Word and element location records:

========================

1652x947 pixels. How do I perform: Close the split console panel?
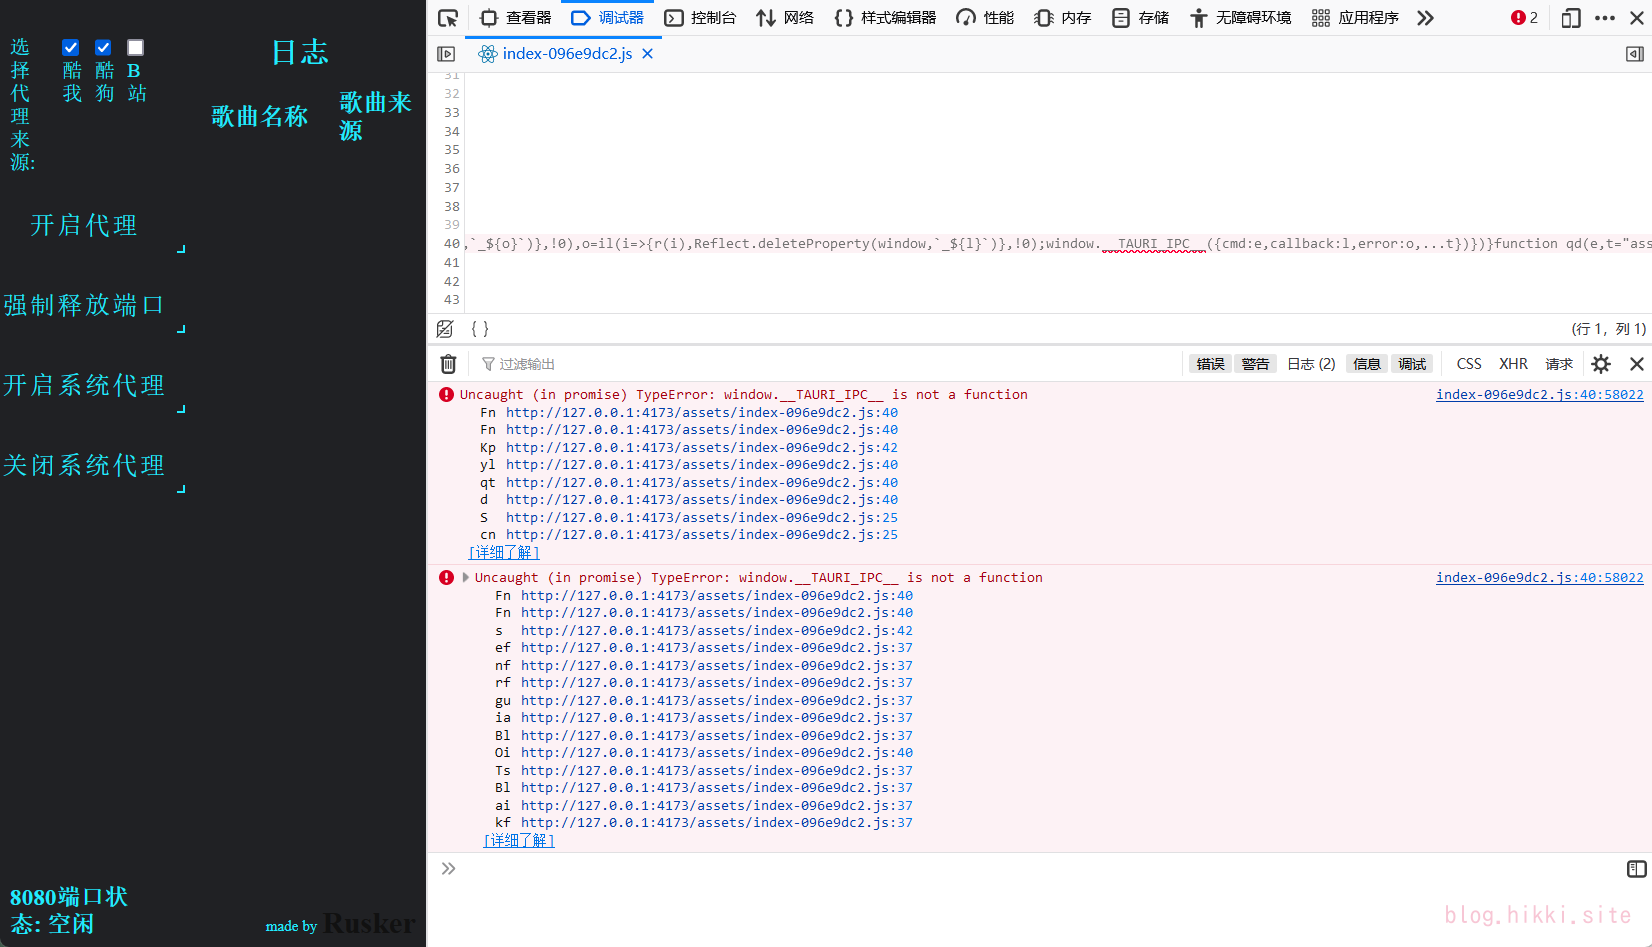[1637, 364]
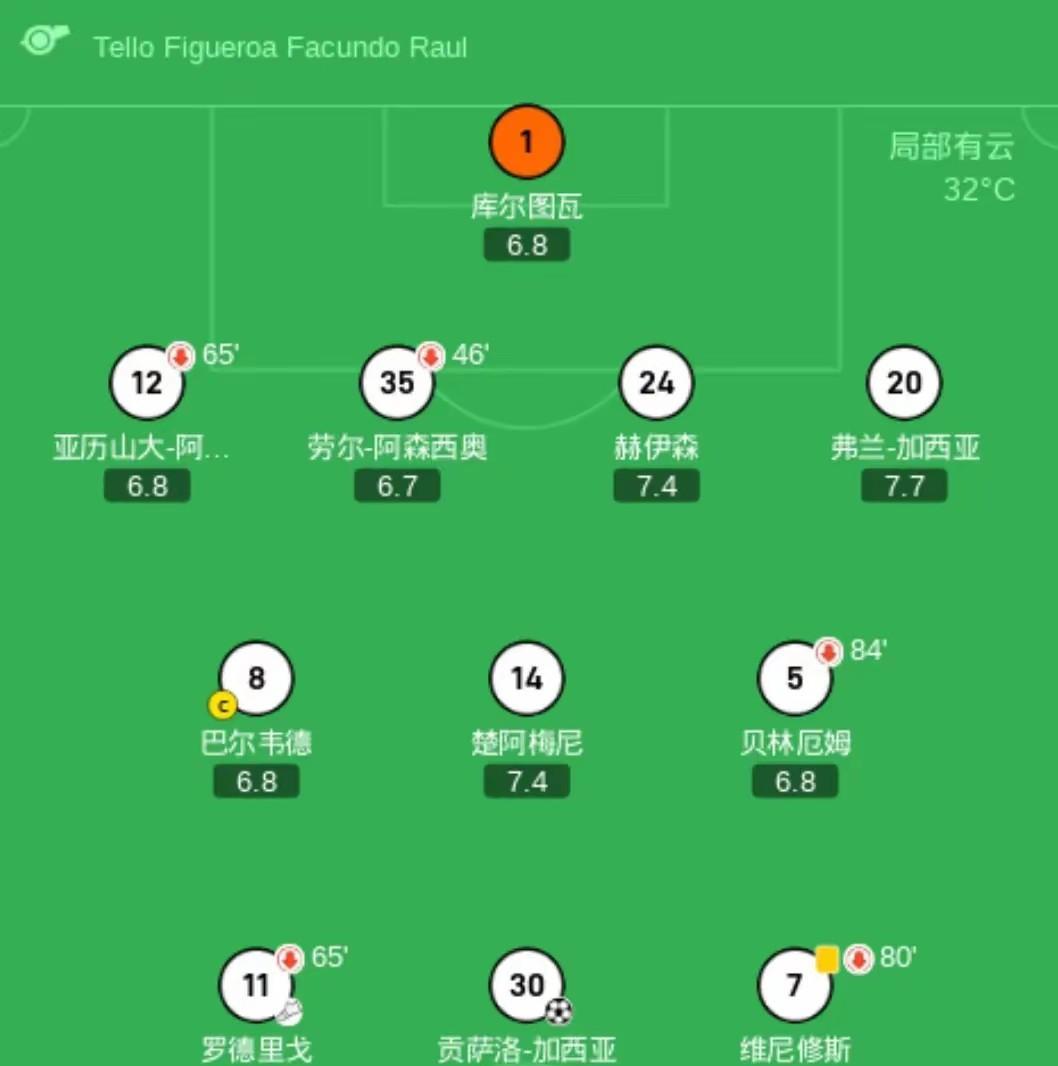Screen dimensions: 1058x1066
Task: Open referee name Tello Figueroa Facundo Raul
Action: coord(280,48)

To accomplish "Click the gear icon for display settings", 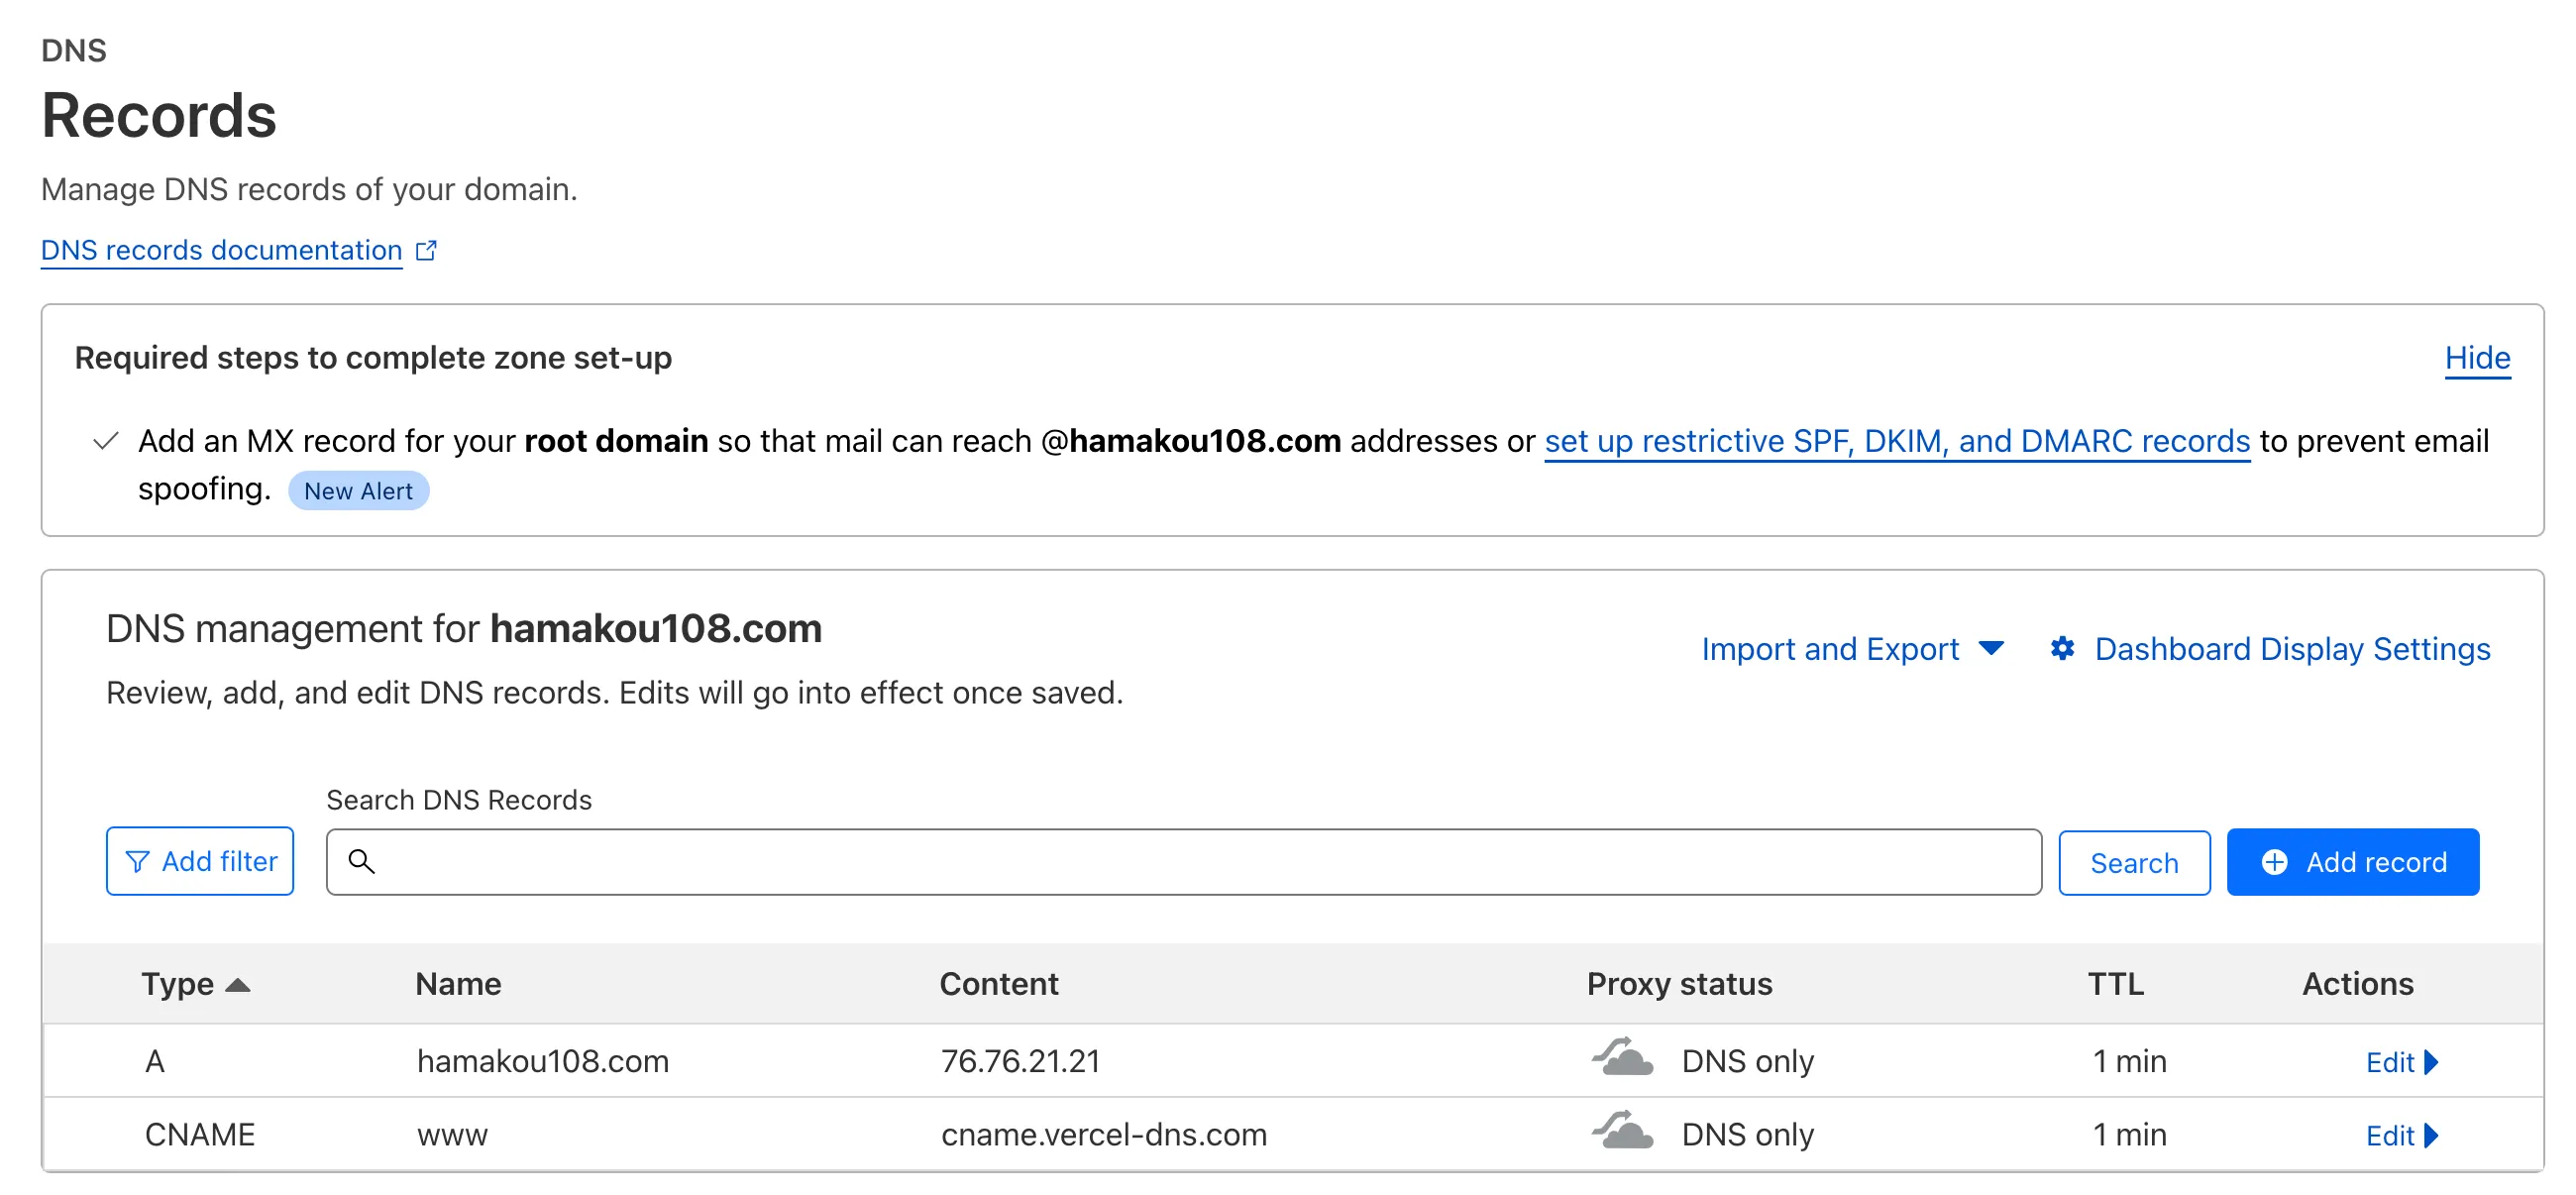I will 2061,648.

========================

▶ **WHAT IS ASKED**:
Pick out each row above that contains the string "panel" and copy it in full.

▶ **TASK ANSWER**:
1652x947 pixels. How do I perform: Close the split console panel?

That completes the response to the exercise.